OAN Staff Katherine Mosack and Brooke Mallory
2:40 PM – Wednesday, March 18, 2026
President Donald Trump has issued a temporary waiver of the Jones Act, a century-old shipping law, in an effort to stabilize gas prices. The move aims to streamline domestic fuel distribution as the ongoing conflict with Iran continues to disrupt energy markets.
The move plays into the Trump administration’s “Energy Dominance” agenda, demonstrating a refusal to let foreign conflicts dictate American prosperity.
It also aligns with the broader priority of American energy dominance by reducing regulatory barriers that can hinder efficient domestic energy distribution — especially when foreign conflicts create supply shocks. By cutting through century-old red tape, the administration is ensuring that domestic energy production reaches American families without delay.
White House Press Secretary Karoline Leavitt explained on Wednesday that the 60-day waiver will help “mitigate the short-term disruptions to the oil market” and “allow vital resources like oil, natural gas, fertilizer, and coal to flow freely to US ports.”
In the U.S., gas prices have jumped up roughly 80 to 90 cents per gallon over the last month — following disruptions in the Strait of Hormuz and attacks on energy infrastructure.
The waiver is set for an initial 60-day period, as it is part of a broader strategy that includes releasing 172 million barrels from the Strategic Petroleum Reserve and easing some sanctions on Venezuelan oil to increase global supply.
The law in question, the Jones Act of 1920, requires goods shipped between U.S. ports to be carried on ships built, owned and operated by the United States, even mandating that 75% of crew members are American citizens.
By waiving the law, the administration is allowing foreign-flagged vessels to transport oil, natural gas, fertilizer, and coal between U.S. ports. Normally, the Jones Act mandates that such cargo be carried only by ships that are U.S.-built, U.S.-owned, and U.S.-crewed.
Meanwhile, the temporary suspension of the Jones Act follows the escalation of Operation Epic Fury, the U.S.-led military campaign, in collaboration with Israel, that commenced on February 28th in Iran. Amid the conflict, the resulting combat has paralyzed the Strait of Hormuz, a vital maritime chokepoint responsible for carrying approximately 20% of the world’s oil supply from the Persian Gulf to the Indian Ocean.
President Donald Trump took to Truth Social to question the necessity of American intervention in the waterway, suggesting the U.S. could simply “finish off” what remains of the “Iranian Terror State” and leave the countries that rely on the Strait to manage the fallout themselves.

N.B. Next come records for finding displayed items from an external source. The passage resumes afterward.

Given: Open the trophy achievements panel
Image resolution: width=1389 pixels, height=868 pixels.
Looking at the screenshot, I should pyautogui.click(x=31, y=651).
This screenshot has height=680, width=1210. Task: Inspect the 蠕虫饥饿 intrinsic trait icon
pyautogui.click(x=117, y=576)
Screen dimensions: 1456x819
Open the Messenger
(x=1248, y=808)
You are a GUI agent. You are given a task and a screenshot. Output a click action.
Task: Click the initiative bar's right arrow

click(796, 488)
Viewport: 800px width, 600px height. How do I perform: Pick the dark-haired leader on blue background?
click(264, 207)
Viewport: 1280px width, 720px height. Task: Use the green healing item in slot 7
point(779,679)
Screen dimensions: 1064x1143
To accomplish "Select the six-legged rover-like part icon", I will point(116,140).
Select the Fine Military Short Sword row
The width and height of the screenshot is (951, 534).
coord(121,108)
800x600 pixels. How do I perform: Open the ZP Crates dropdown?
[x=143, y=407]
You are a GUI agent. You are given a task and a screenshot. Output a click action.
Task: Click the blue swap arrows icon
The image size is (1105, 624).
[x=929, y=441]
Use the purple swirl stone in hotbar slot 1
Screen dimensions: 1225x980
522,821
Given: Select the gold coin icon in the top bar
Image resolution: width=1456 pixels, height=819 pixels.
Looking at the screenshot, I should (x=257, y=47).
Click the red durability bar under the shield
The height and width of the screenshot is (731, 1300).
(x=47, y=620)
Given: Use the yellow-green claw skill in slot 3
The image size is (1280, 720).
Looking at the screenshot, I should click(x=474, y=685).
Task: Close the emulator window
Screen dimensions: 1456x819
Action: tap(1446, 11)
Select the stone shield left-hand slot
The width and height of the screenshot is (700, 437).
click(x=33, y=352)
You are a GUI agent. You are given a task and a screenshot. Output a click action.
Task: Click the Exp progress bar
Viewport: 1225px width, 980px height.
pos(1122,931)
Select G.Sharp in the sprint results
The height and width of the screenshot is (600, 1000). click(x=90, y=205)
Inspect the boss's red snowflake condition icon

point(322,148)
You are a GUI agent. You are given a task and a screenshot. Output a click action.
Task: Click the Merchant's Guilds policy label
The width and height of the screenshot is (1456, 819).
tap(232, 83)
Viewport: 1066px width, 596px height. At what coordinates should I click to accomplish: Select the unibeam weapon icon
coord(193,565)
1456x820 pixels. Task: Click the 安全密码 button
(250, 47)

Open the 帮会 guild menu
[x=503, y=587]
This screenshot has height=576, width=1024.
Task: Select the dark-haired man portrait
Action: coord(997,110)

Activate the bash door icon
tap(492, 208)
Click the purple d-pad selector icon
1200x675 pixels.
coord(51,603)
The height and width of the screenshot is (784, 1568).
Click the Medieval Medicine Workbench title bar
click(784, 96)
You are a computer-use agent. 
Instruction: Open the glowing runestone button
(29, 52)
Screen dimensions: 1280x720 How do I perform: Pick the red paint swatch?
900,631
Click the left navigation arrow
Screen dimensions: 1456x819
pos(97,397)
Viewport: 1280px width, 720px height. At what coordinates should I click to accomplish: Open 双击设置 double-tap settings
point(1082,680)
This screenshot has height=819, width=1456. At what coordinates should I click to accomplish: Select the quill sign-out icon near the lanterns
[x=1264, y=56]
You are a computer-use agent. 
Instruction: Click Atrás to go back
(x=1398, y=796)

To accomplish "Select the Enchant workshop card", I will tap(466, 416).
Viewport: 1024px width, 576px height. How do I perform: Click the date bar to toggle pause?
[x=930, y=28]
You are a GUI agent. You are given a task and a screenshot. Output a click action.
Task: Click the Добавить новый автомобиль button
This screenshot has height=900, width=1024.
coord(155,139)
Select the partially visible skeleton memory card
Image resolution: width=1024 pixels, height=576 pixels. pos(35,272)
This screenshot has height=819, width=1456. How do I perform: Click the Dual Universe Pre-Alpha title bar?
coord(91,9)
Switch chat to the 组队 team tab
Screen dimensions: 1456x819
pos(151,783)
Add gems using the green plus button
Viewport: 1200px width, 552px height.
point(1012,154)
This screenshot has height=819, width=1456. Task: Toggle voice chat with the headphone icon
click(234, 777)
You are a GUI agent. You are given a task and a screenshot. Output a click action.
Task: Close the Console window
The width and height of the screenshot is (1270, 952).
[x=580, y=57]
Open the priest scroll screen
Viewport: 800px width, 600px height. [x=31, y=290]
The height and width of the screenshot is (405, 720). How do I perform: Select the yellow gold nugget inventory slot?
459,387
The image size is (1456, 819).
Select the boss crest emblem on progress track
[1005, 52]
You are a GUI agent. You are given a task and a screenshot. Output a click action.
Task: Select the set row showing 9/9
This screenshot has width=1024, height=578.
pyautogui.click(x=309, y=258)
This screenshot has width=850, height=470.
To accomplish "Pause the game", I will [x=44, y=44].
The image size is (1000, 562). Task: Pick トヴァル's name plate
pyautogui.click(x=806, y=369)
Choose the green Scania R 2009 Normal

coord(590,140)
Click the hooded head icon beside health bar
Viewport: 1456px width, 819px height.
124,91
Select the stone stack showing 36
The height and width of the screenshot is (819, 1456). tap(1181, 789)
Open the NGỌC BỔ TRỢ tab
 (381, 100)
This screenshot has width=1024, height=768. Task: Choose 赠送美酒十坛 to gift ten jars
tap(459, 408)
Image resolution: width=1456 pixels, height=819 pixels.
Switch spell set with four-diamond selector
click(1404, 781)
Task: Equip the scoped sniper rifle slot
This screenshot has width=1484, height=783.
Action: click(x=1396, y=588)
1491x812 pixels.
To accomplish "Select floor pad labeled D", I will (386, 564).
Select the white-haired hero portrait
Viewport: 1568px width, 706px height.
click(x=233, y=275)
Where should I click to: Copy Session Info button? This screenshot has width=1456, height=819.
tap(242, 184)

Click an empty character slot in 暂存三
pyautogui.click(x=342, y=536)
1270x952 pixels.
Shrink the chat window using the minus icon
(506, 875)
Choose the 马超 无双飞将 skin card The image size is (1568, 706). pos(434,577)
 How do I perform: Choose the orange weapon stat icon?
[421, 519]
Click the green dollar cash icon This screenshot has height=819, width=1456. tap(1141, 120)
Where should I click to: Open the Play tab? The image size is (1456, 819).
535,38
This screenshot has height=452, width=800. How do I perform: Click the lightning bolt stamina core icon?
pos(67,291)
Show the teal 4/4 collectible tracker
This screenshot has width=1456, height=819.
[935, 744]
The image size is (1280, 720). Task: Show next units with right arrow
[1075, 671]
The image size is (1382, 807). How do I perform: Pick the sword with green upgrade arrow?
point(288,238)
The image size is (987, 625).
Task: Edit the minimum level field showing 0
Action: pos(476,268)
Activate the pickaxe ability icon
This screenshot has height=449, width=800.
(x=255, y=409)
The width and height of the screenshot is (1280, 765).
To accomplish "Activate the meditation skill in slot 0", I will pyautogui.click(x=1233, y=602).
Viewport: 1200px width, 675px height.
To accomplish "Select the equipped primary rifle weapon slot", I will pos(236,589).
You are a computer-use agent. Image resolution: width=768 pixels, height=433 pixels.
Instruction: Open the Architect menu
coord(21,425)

This rhetoric appears aimed at U.S. allies who have resisted joining the military effort. By highlighting that the U.S. is not personally dependent on the Strait, Trump is signaling that those with more at stake may soon be forced to support U.S. and Israeli objectives.
On the flip side, critics of the Jones Act argue that the century-old law is an “archaic barrier” to domestic trade, contending that its requirements are overly restrictive and inefficient.
They often point to the high cost of living in non-contiguous states and territories where the law effectively inflates the price of essential goods and slows down delivery timelines. While the law is rarely suspended, the Trump administration’s current 60-day waiver follows a precedent of temporary relief during national crises.
Previous administrations have also issued similar waivers in the wake of chaotic events, most notably following Hurricane Katrina in 2005 and Hurricane Maria in 2017, to ensure that emergency supplies and fuel could reach impacted areas without delay.